(TASK DIRECTIONS) After locating the line with "Where should I" in the entries below, set down exactly that line and each one after it to the end, skipping pictures.

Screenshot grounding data
━━━━━━━━━━━━━━━━

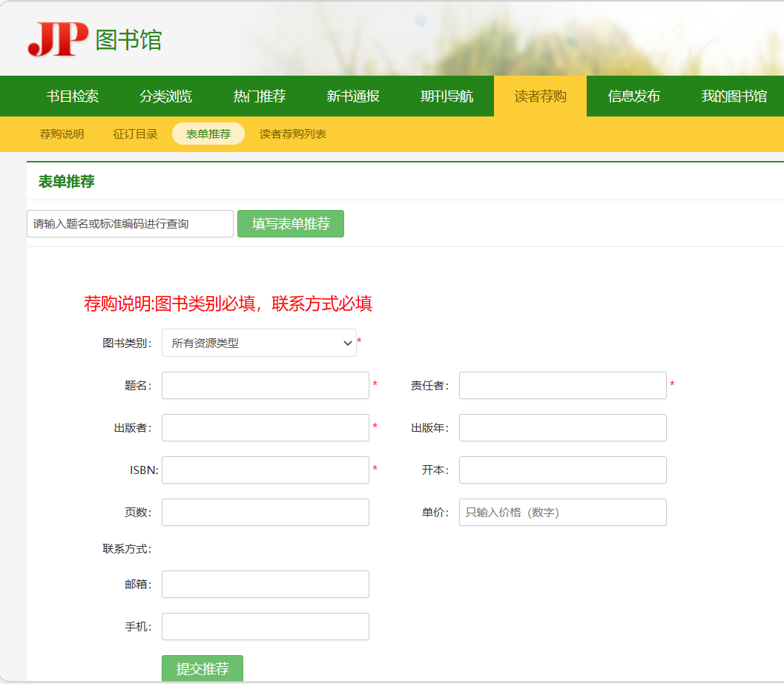Image resolution: width=784 pixels, height=684 pixels.
Task: Open 我的图书馆 menu
Action: [x=734, y=96]
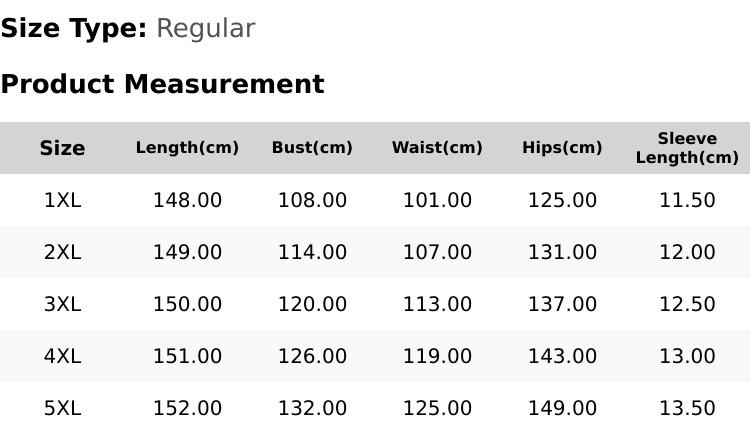Click the 113.00 waist value
750x434 pixels.
(437, 304)
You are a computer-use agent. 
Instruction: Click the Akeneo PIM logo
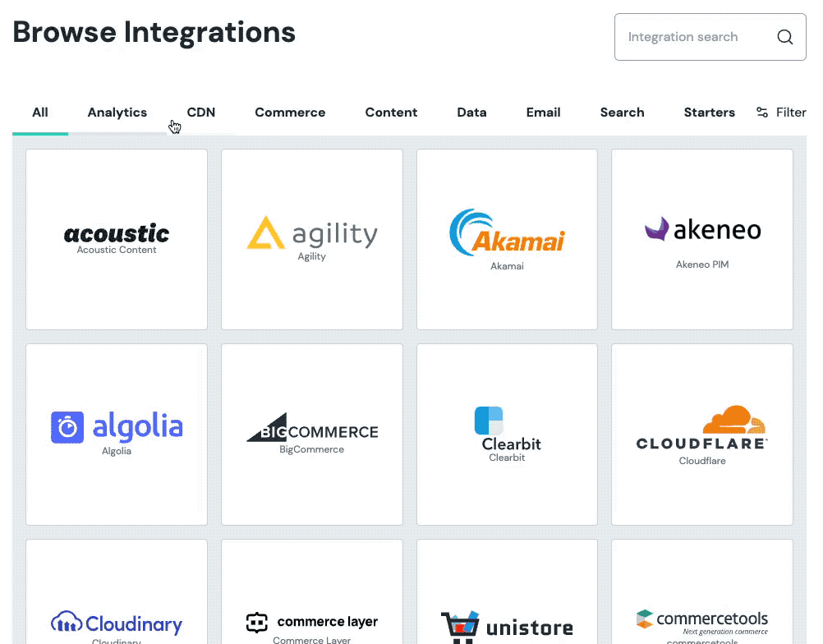(702, 230)
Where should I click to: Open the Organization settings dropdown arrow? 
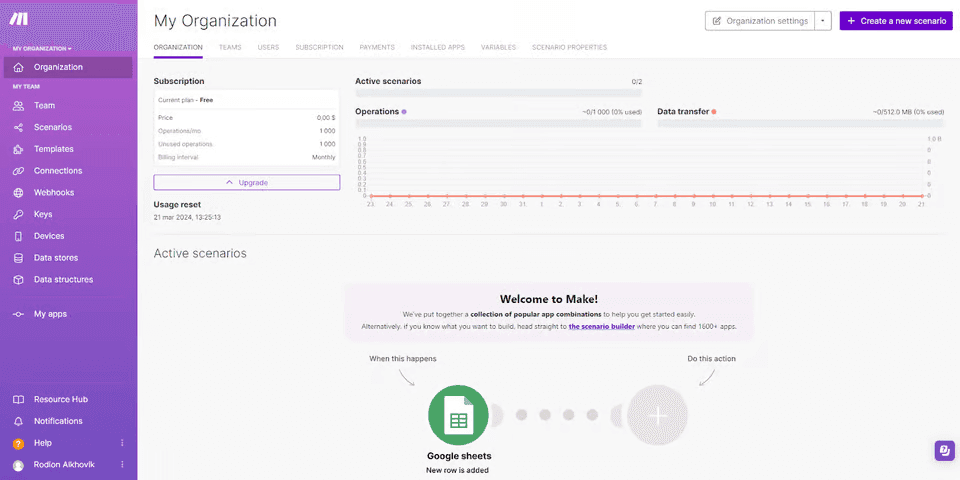coord(823,21)
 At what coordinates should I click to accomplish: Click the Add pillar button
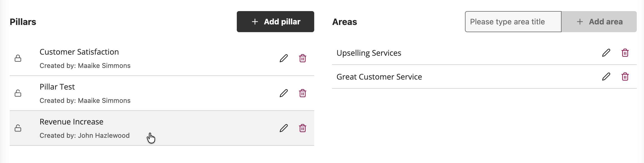275,22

━━━━━━━━━━━━━━━━

(SOLUTION TO THIS TASK)
Where should I click to: Open the Organization settings dropdown arrow? 
coord(823,21)
 At what coordinates should I click to accomplish: Click the Add pillar button
275,22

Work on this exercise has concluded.